Memorandum by David Thomson, International
Fisheries Management Specialist
CONSERVATION AND
MANAGEMENT
1. To what extent have the CFP management
measures, and recovery plans been effective in ensuring conservation
and sustainability?
A review of the past 30 years, or just of the
period in question since 2002, reveal that the impact of CFP management
on UK fisheries has been almost entirely negative. Whether we
look at annual stock assessments, continuing fleet decline, or
the stagnation of the economies of the coastal fishing towns and
villages, there is almost no sign of recovery. Neither the fish
stock, nor the harvesting fleets and shore industries, have been
sustained. The decline in fish industry benefits has been especially
hard on the more remote and island coastal communities. These
traditional fishing villages have no comparable resource on which
to base a sustainable economy. Continuing calls for further quota
cuts and additional fleet reduction, are ample evidence that the
whole policy and its related measures are failing, year after
year.
2. What are your views on: total allowable
catches; effort limitation; marine conservation areas; rights-based
management; and technical conservation measures
Total allowable catches are based on the scientists'
best estimates of stock size, plus the judgment of fishery administrators,
and also the lobbying of national governments for a greater share
for their respective fleets. The end result rarely satisfies any
party. It should also be noted that the estimates are based on
two year-old data, and in some cases on bogus statistics, as for
example from the years of false reporting of monkfish east and
west of the 4 degree line,the result of scientists and
administrator's failure to recognize a reality that reflected
badly on their management. The colossal amount of discardsup
to 600,000 tonnes a year, was never calculated accurately, by
volume or species, and so not included in the estimates of production.
Other governments and fishery regimes take a more flexible attitude
to stock assessment, and consider estimates provided by fishers
and independent observers of the marine environment. UK researchers
have often complained in private about the political pressures
under which their estimates are made.
Effort limitation is a much more reliable tool
than TACs or quotas for managing the operations of the harvesting
fleets. The Faeroe Isles for example has abandoned fishery management
by quotas in favour of effort limitation, which can be achieved
by limiting the number and power of vessels, the gear they may
use, the seasons when they may fish, and where appropriate, the
number of days they may spend at sea.
Marine conservation areas are good in principle,
but suffer from hijacking by interested groups, each with their
own agenda, and often motivated more by a desire for power or
influence.
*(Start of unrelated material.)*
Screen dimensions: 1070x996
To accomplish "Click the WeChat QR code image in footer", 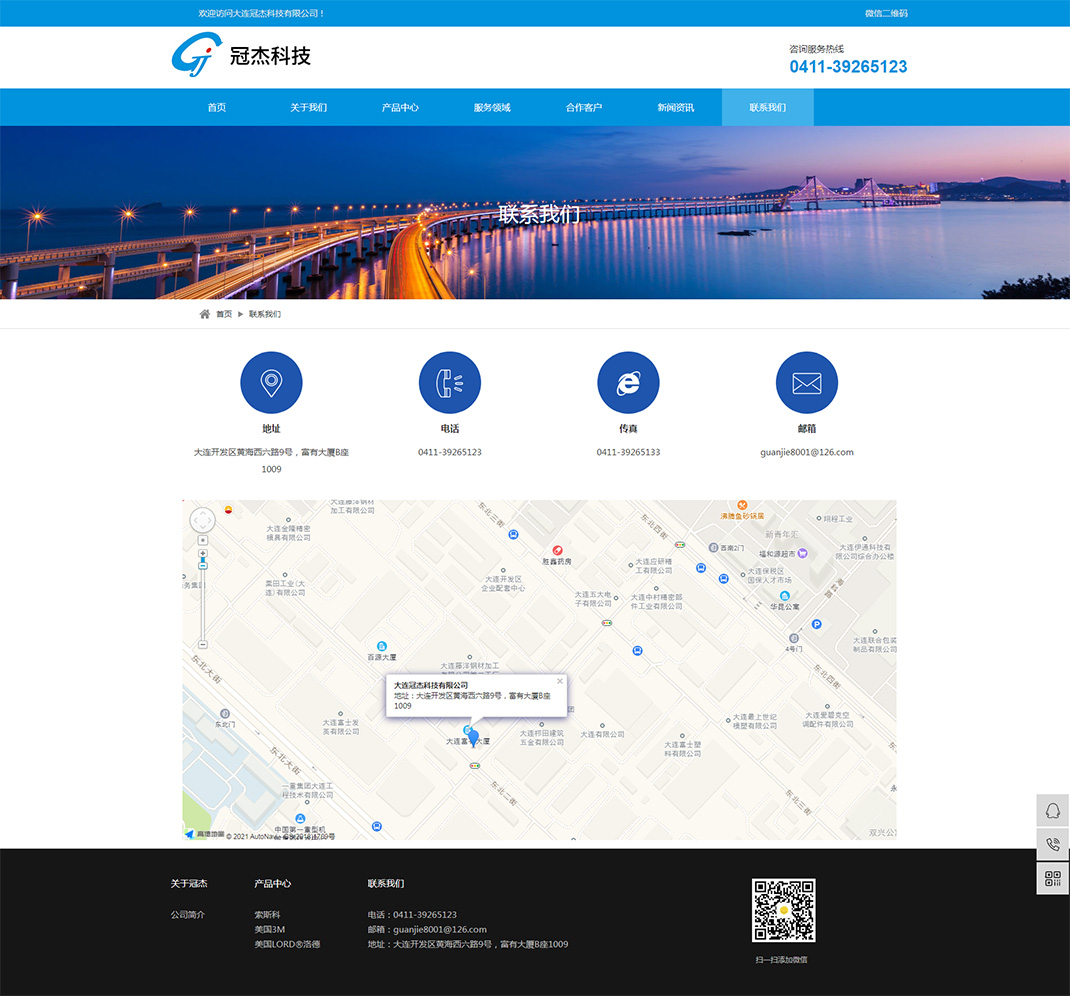I will tap(783, 910).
Green and wildlife NGOs know that their involvement
in and potential control of, conservation areas, will add to their
public profile and increase the opportunities to draw income from
the general public and from government. Some of them have no interest
in the welfare of fisher-dependent communities, and a few have
indicated their wish to put an end to most forms of commercial
fishing. The tension between fishing communities and groups promoting
MCAs is a global phenomena. Members of the Indigenous People's
Forum on Bio-Diversity from South Africa, India, Latin America
and Pacific states, and supporting NGOs from UK, USA and Europe,
walked out of the CBD meeting in Rome Italy on 14 February 2008,
protesting that they were marginalized and silenced by the Commission
despite the importance of the recommendations to their lives,
lands and waters, and the critical impact of protected areas on
their rights.
MCAs work best when there is meaningful involvement
by the communities affected who should have a right to veto extreme
measures that would destroy their livelihoods. A few countries
like Japan and the USA have developed useful examples of MCAs
or similar reserves designed to both protect resources and sustain
local economies. They give substantial fishery management authority
to their coastal cooperatives. Fishermen on Scotland's west coast
fear that the proposed Marine Park, if imposed on their area would
simply allow the already bloated seal population to expand at
the expense of the local fleet. The seals there currently consume
four times as much fish as are caught by the local west coast
and islands fishing vessels.
There are three fundamental principles that
WWF and IUCN seek to apply abroad with considerable diligence
when considering possible marine parks or sanctuaries. These principles
are : 1. there must be sound scientific evidence of the need for
such a measure, and also reliable indications that the measure
will have the desired result; 2. there must be full and open consultation
with the local fishers and their communities, whose agreement
must be obtained before proceeding with the venture; 3. if some
fishers or stakeholders are to lose income as a result of the
intervention, then there must be adequate compensation or alternative
employment provided. The UK would do well to apply these principles
firmly to every Marine Park or MCA proposal.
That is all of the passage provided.